- [WORK INSTRUCTION] Go through the data underneath and copy every line exactly.

- [STORED DATA]
=====

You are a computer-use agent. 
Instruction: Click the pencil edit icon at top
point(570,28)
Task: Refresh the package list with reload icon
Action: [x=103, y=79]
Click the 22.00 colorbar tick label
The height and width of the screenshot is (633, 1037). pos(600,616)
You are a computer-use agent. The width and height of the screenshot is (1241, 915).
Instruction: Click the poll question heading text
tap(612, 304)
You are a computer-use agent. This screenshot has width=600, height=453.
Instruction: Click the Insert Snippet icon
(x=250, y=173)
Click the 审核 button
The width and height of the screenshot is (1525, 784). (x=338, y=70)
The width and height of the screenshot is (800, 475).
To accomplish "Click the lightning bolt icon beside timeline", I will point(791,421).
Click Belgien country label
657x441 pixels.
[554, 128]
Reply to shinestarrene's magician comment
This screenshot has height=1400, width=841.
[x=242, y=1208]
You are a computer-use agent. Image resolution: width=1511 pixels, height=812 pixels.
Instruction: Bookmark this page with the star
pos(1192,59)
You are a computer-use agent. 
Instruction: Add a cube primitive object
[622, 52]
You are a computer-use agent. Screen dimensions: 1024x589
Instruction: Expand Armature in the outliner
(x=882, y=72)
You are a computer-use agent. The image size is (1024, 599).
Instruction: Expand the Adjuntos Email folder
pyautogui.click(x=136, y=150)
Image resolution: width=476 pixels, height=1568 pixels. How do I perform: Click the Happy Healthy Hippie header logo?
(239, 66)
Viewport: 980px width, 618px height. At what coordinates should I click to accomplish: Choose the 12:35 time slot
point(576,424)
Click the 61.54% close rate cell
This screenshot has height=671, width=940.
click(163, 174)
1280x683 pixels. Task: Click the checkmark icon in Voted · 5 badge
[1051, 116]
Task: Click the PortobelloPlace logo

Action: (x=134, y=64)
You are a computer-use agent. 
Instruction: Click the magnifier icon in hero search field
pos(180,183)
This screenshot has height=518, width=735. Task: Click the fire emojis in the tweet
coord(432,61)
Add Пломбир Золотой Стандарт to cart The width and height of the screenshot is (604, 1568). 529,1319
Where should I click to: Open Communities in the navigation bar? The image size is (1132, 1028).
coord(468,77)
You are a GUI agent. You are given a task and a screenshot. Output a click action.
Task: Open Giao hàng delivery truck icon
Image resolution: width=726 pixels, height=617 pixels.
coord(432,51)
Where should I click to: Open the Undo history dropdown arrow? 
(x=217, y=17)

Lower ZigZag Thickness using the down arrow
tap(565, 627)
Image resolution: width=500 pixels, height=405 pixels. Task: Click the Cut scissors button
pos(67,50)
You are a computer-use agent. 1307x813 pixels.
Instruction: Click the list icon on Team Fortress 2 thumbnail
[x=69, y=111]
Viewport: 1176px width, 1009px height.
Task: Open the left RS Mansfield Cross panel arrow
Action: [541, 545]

=====

- [RESPONSE]
You are a computer-use agent. 
Instruction: Click the pencil edit icon at top
point(570,28)
Task: Refresh the package list with reload icon
Action: [x=103, y=79]
Click the 22.00 colorbar tick label
The height and width of the screenshot is (633, 1037). pos(600,616)
You are a computer-use agent. The width and height of the screenshot is (1241, 915).
Instruction: Click the poll question heading text
tap(612, 304)
You are a computer-use agent. This screenshot has width=600, height=453.
Instruction: Click the Insert Snippet icon
(x=250, y=173)
Click the 审核 button
The width and height of the screenshot is (1525, 784). (x=338, y=70)
The width and height of the screenshot is (800, 475).
To accomplish "Click the lightning bolt icon beside timeline", I will point(791,421).
Click Belgien country label
657x441 pixels.
[554, 128]
Reply to shinestarrene's magician comment
This screenshot has height=1400, width=841.
[x=242, y=1208]
You are a computer-use agent. Image resolution: width=1511 pixels, height=812 pixels.
Instruction: Bookmark this page with the star
pos(1192,59)
You are a computer-use agent. 
Instruction: Add a cube primitive object
[622, 52]
You are a computer-use agent. Screen dimensions: 1024x589
Instruction: Expand Armature in the outliner
(x=882, y=72)
You are a computer-use agent. The image size is (1024, 599).
Instruction: Expand the Adjuntos Email folder
pyautogui.click(x=136, y=150)
Image resolution: width=476 pixels, height=1568 pixels. How do I perform: Click the Happy Healthy Hippie header logo?
(239, 66)
Viewport: 980px width, 618px height. At what coordinates should I click to accomplish: Choose the 12:35 time slot
point(576,424)
Click the 61.54% close rate cell
This screenshot has height=671, width=940.
click(163, 174)
1280x683 pixels. Task: Click the checkmark icon in Voted · 5 badge
[1051, 116]
Task: Click the PortobelloPlace logo

Action: (x=134, y=64)
You are a computer-use agent. 
Instruction: Click the magnifier icon in hero search field
pos(180,183)
This screenshot has height=518, width=735. Task: Click the fire emojis in the tweet
coord(432,61)
Add Пломбир Золотой Стандарт to cart The width and height of the screenshot is (604, 1568). 529,1319
Where should I click to: Open Communities in the navigation bar? The image size is (1132, 1028).
coord(468,77)
You are a GUI agent. You are given a task and a screenshot. Output a click action.
Task: Open Giao hàng delivery truck icon
Image resolution: width=726 pixels, height=617 pixels.
coord(432,51)
Where should I click to: Open the Undo history dropdown arrow? 
(x=217, y=17)

Lower ZigZag Thickness using the down arrow
tap(565, 627)
Image resolution: width=500 pixels, height=405 pixels. Task: Click the Cut scissors button
pos(67,50)
You are a computer-use agent. 1307x813 pixels.
Instruction: Click the list icon on Team Fortress 2 thumbnail
[x=69, y=111]
Viewport: 1176px width, 1009px height.
Task: Open the left RS Mansfield Cross panel arrow
Action: [541, 545]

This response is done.